* WHAT THE EXERCISE ASKS: Down to the last line, repeat the records exactly.

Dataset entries
========================================
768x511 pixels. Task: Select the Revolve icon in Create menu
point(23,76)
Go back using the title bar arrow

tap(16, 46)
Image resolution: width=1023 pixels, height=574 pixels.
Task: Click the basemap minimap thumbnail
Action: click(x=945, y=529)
========================================
* ANSWER TO THE PROBLEM:
768x511 pixels. Task: Select the Revolve icon in Create menu
point(23,76)
Go back using the title bar arrow

tap(16, 46)
Image resolution: width=1023 pixels, height=574 pixels.
Task: Click the basemap minimap thumbnail
Action: click(x=945, y=529)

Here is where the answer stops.